Si bien Arévalo pudo conservar el mismo trazado geométrico para construir la cortina pendiente, decidió prolongar en línea recta uno de los flancos del baluarte de Santa Clara, haciéndolo más grande y con mayor separación a los muros posteriores del convento del mismo nombre. La nueva muralla se cimentó sobre la playa artificial y fue dotada además de altura suficiente para emplearla como apoyo continuo a un conjunto de bóvedas perpendiculares de perfil ojival, a prueba de bomba, como sugerían los tratados en la materia (M. Sánchez 357). Esta altura era sin embargo superior a las 6 varas que tenía la restante, desde el baluarte de La Cruz, por lo que se hizo necesario levantar sendas rampas en cada extremo sobre la superficie de los baluartes, hasta alcanzar la cota necesaria (figura 12).
Una revisión minuciosa del diseño del alojamiento a prueba de bombas permite apreciar el cuidado en la disposición de las baterías sanitarias (separadas de las habitaciones y próximas al mar para la evacuación directa de las aguas negras), así como de los receptáculos que permitían captar las aguas lluvias y llevarlas mediante conductos subterráneos para la limpieza de las letrinas. También se advierte la disposición de tres aspilleras hechas en el frente hacia el mar, en el interior de cada alojamiento, que ayudaban a la ventilación cruzada y al hecho singular de que en el tramo de muralla próximo al baluarte de Santa Catalina, Arévalo aprovechara la ruina de una más antigua, recubriéndola con piezas de cantería lo que contribuyó en algo al costo de la obra, terminada en 1798.
Desde el punto de vista urbano, el cierre definitivo de este tramo de la Muralla Real no solo completó el sistema defensivo de la ciudad, sino que dio paso a la conformación de la llamada plaza de las Bóvedas de Santa Clara, tal como empezó a ser registrado en planos posteriores.
Conclusión
Parece claro, a partir del caso estudiado, que en la preservación del patrimonio arquitectónico, además de la mirada de carácter científico, también es importante el conocimiento de los saberes y las tradiciones de orden operativo que se han puesto en práctica para la construcción o rehabilitación de una edificación. Las fuentes históricas brindan información acerca de los materiales usados y los procesos constructivos, pero también dejan en evidencia los conocimientos, las alternativas técnicas y los procesos de toma de decisiones por parte de los ingenieros en las labores de rehabilitación. Mediante el análisis llevado a cabo aquí, a partir de planos originales y documentos relativos a la reparación de murallas del siglo XVIII, es posible poner en evidencia la forma en que las destrezas se integran al patrimonio y cómo la acción de preservación es, en sí misma, parte de él.
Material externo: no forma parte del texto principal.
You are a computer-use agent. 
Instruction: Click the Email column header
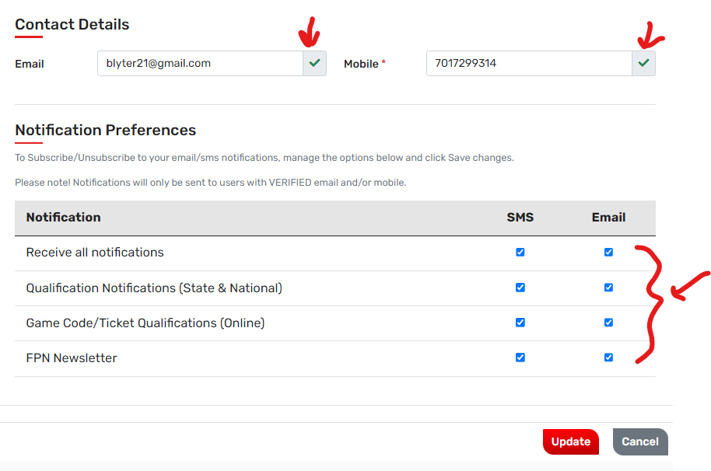tap(608, 218)
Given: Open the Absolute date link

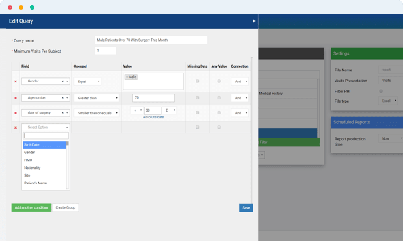Looking at the screenshot, I should pos(153,117).
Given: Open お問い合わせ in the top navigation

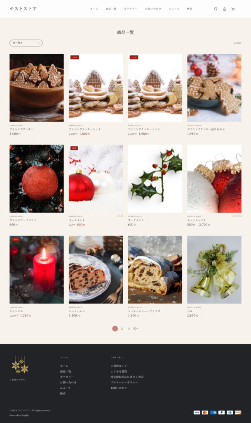Looking at the screenshot, I should (153, 9).
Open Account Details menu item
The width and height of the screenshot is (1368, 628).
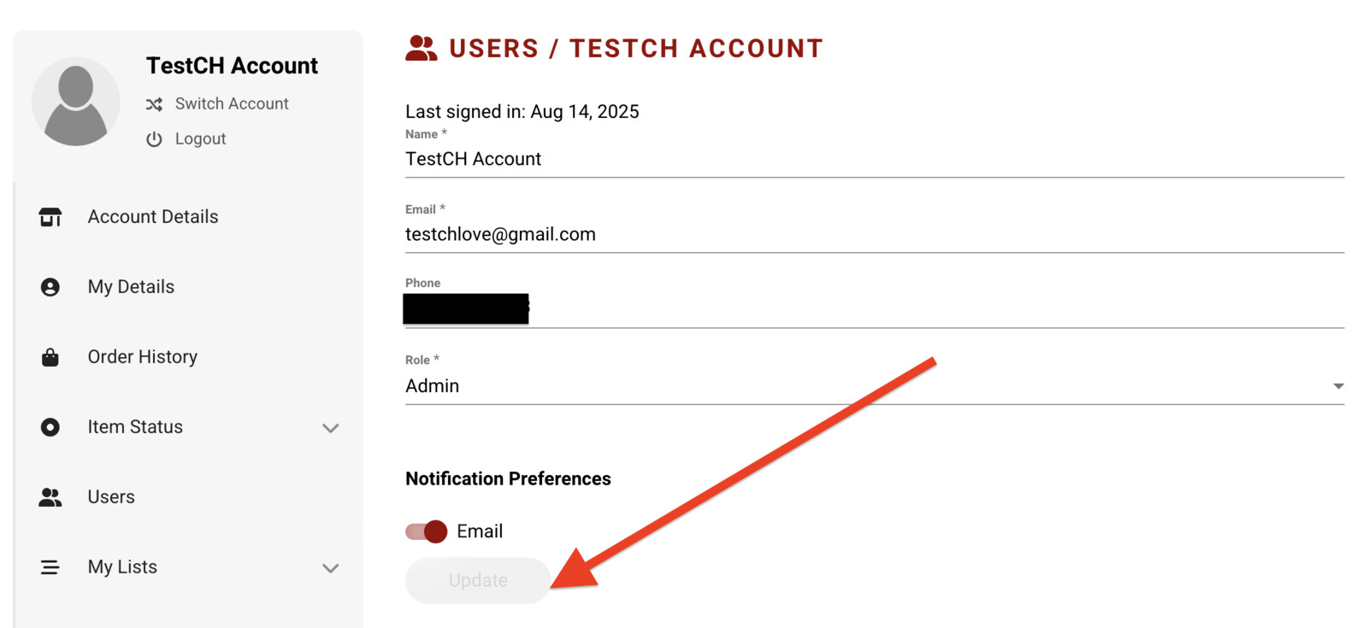pos(153,217)
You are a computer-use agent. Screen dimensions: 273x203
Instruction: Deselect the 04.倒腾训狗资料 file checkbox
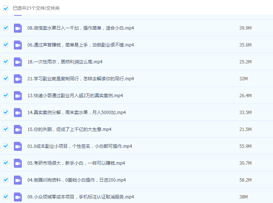(6, 180)
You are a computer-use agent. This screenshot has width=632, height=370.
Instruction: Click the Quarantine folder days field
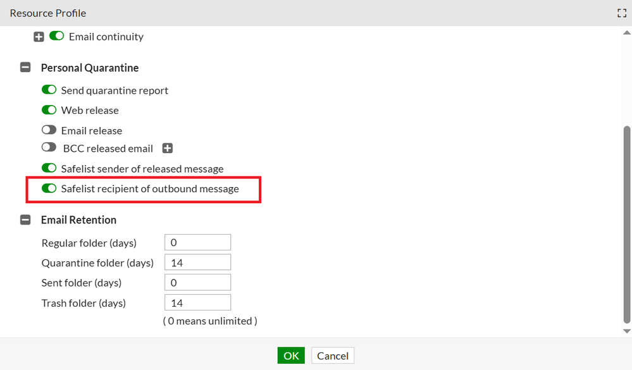(x=197, y=262)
Por otra parte, las intervenciones realizadas por los ingenieros militares españoles muestran un elevado nivel de conocimientos y una clara adaptación a las condiciones del medio local en el que dichos expertos trabajaron. Se destaca de manera particular su preocupación e interés por preservar lo existente cuando les correspondió enfrentar obras de reparación, no con una mirada conservacionista pero sí animados por el ahorro de los gastos y el manejo racional de los materiales de construcción. Esta singular actitud hace que muchos de los edificios de Cartagena de Indias, como en otras partes de América Latina, deban ser entendidos como estructuras de capas superpuestas, donde cada una de ellas se convierte en expresión cultural de una época y una técnica particulares.